**ASSIGNMENT:**
Of the records that follow, copy only the lines from the line containing "Bulk Enquiry (323, 1372)" to the line containing "Filter (56, 176)", both included, exactly as written.

**RECORDS SUPPLIED:**
★ ★ ★ ★ ★
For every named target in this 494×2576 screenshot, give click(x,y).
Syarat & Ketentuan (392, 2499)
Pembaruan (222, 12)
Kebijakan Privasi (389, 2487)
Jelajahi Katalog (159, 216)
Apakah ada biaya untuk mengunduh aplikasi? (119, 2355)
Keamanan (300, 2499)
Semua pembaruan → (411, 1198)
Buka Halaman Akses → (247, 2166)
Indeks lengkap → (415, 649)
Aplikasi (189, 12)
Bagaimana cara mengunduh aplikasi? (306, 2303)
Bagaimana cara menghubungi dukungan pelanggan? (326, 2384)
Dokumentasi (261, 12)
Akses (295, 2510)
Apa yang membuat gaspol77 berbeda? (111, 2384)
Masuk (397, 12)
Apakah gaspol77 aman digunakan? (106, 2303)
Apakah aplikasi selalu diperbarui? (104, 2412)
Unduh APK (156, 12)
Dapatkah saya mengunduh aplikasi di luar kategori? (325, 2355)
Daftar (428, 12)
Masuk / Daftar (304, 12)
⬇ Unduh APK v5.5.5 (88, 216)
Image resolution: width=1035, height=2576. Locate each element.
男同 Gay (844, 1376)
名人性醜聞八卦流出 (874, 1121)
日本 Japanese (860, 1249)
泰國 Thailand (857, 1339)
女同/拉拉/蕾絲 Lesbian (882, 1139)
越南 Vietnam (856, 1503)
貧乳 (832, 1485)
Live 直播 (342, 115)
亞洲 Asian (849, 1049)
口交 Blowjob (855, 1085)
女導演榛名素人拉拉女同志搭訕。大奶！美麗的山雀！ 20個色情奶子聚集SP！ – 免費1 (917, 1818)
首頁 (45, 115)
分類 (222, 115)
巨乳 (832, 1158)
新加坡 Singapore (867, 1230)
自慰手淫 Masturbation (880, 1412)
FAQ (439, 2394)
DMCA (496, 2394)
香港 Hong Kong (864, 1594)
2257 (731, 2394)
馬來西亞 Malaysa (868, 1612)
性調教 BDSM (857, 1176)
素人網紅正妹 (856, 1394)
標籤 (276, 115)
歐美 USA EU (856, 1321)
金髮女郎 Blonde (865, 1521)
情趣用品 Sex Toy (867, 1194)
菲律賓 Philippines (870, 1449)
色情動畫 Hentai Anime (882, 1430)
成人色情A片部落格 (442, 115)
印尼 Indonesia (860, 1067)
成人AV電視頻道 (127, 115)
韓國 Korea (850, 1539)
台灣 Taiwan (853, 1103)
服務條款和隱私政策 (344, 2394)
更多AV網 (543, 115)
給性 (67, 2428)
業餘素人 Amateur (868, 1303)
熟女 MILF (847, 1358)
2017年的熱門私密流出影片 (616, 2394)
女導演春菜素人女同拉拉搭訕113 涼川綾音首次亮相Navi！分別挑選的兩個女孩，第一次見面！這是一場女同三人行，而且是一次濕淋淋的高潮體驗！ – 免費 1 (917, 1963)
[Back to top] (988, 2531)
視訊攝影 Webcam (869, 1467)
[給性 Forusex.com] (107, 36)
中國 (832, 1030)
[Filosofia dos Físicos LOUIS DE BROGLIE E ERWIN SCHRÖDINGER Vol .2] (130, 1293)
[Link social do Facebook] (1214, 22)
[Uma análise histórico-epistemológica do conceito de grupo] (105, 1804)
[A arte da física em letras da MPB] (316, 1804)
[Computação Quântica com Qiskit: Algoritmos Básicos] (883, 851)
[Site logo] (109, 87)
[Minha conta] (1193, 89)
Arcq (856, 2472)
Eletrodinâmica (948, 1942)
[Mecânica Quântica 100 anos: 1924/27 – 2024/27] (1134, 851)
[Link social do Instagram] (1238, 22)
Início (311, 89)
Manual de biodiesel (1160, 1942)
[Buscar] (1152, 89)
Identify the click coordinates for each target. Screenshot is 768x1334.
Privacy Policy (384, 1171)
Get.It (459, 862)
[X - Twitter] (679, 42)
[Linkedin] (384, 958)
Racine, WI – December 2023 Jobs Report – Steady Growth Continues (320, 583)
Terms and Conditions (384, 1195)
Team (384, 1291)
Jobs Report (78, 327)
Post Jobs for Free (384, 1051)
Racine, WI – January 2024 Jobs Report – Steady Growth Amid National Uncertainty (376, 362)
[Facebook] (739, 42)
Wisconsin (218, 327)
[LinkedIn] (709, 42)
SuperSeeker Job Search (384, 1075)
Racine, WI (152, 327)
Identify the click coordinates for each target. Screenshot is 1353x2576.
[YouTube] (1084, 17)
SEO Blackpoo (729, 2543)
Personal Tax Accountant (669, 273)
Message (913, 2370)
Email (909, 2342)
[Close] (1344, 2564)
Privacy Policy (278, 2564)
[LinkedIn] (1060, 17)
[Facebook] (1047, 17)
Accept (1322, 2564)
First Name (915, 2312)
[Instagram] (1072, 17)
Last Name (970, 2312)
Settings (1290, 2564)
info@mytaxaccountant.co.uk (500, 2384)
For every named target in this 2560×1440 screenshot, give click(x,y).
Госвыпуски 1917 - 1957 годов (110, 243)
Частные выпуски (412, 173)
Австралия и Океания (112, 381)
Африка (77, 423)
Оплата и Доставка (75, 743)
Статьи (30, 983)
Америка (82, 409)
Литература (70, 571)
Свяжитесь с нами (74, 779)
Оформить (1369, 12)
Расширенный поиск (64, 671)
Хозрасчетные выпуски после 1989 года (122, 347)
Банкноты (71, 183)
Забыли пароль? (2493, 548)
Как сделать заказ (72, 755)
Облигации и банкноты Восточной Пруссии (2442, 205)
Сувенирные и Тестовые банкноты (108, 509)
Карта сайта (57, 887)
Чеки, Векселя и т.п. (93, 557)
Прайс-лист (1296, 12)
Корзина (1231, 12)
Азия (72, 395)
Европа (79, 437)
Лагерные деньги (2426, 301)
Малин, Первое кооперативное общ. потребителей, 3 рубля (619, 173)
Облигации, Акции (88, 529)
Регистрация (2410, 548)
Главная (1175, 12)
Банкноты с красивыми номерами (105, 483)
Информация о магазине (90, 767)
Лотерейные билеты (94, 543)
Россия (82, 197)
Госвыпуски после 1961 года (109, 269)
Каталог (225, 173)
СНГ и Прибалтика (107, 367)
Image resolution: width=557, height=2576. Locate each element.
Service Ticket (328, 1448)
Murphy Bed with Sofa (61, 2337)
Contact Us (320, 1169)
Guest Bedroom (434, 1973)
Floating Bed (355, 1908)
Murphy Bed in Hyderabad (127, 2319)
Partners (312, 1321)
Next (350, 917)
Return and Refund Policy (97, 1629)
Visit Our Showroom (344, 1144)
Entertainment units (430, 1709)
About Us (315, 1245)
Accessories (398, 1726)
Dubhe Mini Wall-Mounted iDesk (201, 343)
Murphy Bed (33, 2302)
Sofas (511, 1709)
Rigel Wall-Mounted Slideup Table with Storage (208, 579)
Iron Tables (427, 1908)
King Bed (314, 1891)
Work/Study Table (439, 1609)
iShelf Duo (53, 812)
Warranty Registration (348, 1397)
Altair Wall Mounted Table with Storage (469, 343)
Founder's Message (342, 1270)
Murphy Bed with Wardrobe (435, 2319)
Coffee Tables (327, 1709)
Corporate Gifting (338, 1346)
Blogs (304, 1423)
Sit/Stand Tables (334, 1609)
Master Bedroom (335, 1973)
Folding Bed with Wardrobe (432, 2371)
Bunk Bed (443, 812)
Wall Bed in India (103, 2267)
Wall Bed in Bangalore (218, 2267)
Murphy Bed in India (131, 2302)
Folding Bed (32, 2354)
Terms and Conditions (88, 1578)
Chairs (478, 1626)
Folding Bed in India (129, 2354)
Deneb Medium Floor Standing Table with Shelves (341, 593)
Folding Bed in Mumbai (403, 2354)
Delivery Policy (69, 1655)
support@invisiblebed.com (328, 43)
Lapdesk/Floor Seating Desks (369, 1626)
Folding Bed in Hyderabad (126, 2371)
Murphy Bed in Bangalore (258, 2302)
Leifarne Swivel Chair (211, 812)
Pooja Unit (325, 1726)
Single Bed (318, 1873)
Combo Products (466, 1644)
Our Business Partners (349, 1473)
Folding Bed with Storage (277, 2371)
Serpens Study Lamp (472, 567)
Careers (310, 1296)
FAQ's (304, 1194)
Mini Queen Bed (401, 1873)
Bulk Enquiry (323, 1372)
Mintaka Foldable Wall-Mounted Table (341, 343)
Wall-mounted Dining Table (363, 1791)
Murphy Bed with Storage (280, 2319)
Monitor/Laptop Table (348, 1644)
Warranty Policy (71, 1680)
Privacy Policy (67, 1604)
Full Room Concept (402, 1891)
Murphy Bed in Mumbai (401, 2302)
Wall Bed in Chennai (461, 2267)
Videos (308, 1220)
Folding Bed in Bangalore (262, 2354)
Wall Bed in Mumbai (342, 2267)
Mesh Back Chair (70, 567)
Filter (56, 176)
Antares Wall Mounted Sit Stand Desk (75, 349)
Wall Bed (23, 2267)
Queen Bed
★ ★ ★ ★ ★
**RESULT OF THIS EXERCISE:**
Bulk Enquiry (323, 1372)
Mintaka Foldable Wall-Mounted Table (341, 343)
Wall-mounted Dining Table (363, 1791)
Murphy Bed with Storage (280, 2319)
Monitor/Laptop Table (348, 1644)
Warranty Policy (71, 1680)
Privacy Policy (67, 1604)
Full Room Concept (402, 1891)
Murphy Bed in Mumbai (401, 2302)
Wall Bed in Chennai (461, 2267)
Videos (308, 1220)
Folding Bed in Bangalore (262, 2354)
Wall Bed in Mumbai (342, 2267)
Mesh Back Chair (70, 567)
Filter (56, 176)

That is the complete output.